As I walk around, I may notice is that Casey has drawn a volleyball under her name. So, with great enthusiasm, I give my first meaningful statement in the target language to the class for that year:
Classe, Casey joue au volley!
Next, I go to the board and write:
Casey joue au volley/Casey plays volleyball!
Then, pointing to and pausing at each single word I say, I begin a series of repetitive questions based on the original statement according to a pattern. This is called circling. While making these statements, I ask the class to respond to each one in some way, as indicated below in parentheses:
Statement: Class, Casey plays volleyball! (ohh!) Question: Class, does Casey play volleyball? (yes) Either/Or: Class, does Casey play volleyball or does Casey play soccer? (volleyball) That's right, class, Casey plays volleyball! (ohh!) Negative: Does Casey play soccer? (no) No, class, Casey doesn’t play soccer.

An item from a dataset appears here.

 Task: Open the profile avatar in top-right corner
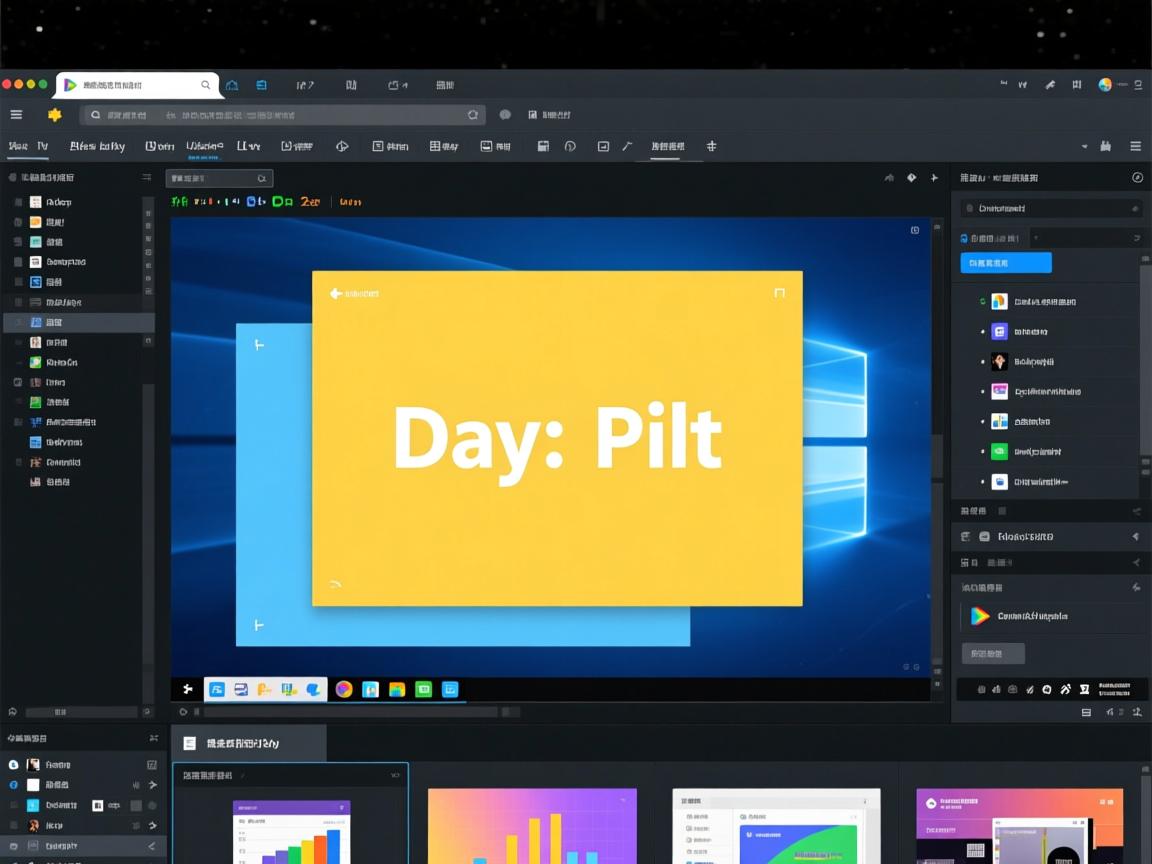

She plays volleyball! (ohh!) 3 for 1: Class, does Casey write novels? (no) That's right class, that's ridiculous, Casey doesn't write novels! She plays volleyball. What: Class, what does Casey play? (volleyball) That’s right, class, she plays volleyball! Who: Class, who plays volleyball? (Casey) Correct, class, Casey plays volleyball.
When, where, why and other details can be added into this process, but only if relevant and only later in the year.
This questioning pattern is a staple of TPRS. Circling makes input of the target language easily comprehensible to students via interesting, meaningful repetition of target structures. The TPRS train gains momentum in your classroom whenever you circle personalized information!
Circling is an amazing thing. When we circle slowly in the target language, our students understand what we are trying to say. They gain confidence and trust as they experience our efforts to reach them.
Two things are required when circling: 1) that the instructor go extremely slowly and 2) that the instructor point to and pause at every single word they say. Thus, when I ask the class the question as per the above pattern:
Classe, est-ce que Casey joue au volley?/Class, does Casey play volleyball?
PQA in a Wink page 18 I must then go to a list of question words on the wall and point to the word that I just used, which in French is “est-ce que”. Next to the word is its English translation, “is it that”. I have three sets of question words and their translations in large poster form in different parts of my classroom.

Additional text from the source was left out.